Task statement :: Where a line of the material contains the string "menu", copy that line.

Data to examine ::
▼

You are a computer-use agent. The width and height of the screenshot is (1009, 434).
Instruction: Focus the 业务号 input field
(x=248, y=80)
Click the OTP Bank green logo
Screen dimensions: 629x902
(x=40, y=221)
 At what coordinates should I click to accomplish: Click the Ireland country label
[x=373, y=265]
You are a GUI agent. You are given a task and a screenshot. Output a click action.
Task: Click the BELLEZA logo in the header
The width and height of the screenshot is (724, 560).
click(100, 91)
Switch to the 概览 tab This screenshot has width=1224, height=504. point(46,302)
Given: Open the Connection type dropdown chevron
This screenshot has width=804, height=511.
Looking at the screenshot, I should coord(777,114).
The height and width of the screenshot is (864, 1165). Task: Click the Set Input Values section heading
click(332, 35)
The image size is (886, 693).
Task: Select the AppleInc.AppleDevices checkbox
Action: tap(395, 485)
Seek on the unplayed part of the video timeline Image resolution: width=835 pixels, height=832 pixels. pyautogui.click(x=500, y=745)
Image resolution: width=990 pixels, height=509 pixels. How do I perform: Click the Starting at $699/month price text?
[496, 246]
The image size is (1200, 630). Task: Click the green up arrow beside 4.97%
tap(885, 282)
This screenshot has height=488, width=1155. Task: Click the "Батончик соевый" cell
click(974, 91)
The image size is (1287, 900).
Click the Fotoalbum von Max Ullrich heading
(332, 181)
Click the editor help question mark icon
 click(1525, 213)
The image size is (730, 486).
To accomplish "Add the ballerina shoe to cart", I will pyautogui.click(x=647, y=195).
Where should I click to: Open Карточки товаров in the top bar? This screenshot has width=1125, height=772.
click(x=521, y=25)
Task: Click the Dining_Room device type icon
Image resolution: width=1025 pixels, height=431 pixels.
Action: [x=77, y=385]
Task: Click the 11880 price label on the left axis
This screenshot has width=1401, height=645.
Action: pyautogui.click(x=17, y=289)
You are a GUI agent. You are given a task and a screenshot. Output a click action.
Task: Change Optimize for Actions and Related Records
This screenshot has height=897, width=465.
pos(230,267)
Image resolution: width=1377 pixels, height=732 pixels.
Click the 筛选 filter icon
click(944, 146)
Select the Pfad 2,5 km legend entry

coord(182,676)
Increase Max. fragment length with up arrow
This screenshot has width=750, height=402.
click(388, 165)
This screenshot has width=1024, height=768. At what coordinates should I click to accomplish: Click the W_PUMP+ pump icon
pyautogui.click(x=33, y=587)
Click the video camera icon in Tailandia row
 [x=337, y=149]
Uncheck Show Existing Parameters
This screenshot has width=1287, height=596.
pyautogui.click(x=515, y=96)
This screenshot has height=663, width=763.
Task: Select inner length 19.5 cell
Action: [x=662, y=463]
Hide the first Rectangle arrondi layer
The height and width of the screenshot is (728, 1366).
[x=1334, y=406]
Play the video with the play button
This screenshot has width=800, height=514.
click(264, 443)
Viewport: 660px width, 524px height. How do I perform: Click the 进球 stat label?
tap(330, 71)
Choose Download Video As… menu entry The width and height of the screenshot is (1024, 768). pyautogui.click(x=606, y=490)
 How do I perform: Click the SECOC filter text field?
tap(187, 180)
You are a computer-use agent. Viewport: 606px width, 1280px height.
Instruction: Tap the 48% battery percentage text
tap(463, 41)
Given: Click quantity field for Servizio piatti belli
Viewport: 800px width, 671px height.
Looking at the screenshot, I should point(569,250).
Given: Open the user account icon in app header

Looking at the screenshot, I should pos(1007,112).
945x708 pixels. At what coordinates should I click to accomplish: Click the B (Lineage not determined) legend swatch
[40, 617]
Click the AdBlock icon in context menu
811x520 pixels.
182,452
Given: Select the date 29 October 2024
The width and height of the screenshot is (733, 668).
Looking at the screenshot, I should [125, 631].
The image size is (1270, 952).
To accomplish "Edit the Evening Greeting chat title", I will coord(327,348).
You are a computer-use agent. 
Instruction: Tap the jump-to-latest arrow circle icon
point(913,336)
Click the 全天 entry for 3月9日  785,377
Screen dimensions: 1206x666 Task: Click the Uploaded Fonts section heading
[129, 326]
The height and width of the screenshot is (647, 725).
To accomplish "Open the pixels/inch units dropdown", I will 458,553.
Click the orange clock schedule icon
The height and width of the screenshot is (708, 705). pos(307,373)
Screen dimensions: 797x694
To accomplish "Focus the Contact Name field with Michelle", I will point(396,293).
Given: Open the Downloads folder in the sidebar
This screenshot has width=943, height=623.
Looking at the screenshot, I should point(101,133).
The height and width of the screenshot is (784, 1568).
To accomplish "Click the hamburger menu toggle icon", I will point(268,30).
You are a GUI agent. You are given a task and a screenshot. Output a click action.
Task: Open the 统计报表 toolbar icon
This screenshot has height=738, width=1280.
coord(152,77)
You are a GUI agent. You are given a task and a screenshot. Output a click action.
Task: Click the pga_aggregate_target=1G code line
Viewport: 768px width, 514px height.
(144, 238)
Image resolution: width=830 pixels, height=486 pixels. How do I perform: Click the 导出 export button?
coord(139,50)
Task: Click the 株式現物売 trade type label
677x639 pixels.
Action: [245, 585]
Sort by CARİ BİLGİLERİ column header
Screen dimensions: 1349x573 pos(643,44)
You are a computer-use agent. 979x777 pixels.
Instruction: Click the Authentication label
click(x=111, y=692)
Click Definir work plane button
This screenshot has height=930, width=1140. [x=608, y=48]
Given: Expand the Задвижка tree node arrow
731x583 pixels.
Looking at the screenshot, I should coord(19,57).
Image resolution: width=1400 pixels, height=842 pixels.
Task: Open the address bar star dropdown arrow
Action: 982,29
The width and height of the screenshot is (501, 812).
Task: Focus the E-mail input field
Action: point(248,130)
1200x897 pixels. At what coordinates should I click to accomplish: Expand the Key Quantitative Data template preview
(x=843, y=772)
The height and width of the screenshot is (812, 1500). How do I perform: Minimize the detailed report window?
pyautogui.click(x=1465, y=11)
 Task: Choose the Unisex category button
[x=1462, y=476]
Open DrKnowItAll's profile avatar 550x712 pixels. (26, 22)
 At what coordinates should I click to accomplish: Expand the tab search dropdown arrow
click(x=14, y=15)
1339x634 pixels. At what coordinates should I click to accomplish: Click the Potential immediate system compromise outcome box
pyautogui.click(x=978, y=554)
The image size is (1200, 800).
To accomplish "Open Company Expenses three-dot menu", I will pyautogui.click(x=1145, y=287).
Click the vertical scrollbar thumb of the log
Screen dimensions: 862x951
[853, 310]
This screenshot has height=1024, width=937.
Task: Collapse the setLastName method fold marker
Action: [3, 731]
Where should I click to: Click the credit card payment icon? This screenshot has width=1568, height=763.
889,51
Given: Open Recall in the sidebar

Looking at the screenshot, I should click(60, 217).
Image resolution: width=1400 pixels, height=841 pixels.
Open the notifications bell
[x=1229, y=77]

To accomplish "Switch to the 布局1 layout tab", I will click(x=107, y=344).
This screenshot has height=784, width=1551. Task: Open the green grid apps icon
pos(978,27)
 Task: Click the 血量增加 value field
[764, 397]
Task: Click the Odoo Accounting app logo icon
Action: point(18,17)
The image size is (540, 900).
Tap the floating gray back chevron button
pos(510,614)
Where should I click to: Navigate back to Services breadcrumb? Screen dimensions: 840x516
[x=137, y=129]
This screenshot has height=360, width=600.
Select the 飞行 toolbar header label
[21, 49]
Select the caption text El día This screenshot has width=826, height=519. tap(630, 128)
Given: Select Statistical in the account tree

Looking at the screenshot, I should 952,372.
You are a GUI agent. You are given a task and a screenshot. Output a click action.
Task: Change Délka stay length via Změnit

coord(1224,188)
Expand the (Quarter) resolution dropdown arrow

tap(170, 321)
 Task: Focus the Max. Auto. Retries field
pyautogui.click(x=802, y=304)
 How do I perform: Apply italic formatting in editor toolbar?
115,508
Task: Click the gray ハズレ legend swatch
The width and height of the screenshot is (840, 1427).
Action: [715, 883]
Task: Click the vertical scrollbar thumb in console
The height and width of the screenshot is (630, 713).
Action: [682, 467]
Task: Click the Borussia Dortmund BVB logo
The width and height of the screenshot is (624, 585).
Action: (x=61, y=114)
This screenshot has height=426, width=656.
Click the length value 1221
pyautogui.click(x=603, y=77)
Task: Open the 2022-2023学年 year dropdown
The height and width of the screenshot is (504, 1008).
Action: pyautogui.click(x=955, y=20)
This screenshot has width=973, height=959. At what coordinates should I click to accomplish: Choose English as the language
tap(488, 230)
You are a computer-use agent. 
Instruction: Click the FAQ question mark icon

▲

The answer ::
Choose Download Video As… menu entry The width and height of the screenshot is (1024, 768). pyautogui.click(x=606, y=490)
Click the AdBlock icon in context menu
To accomplish "Click the hamburger menu toggle icon", I will point(268,30).
To accomplish "Open Company Expenses three-dot menu", I will pyautogui.click(x=1145, y=287).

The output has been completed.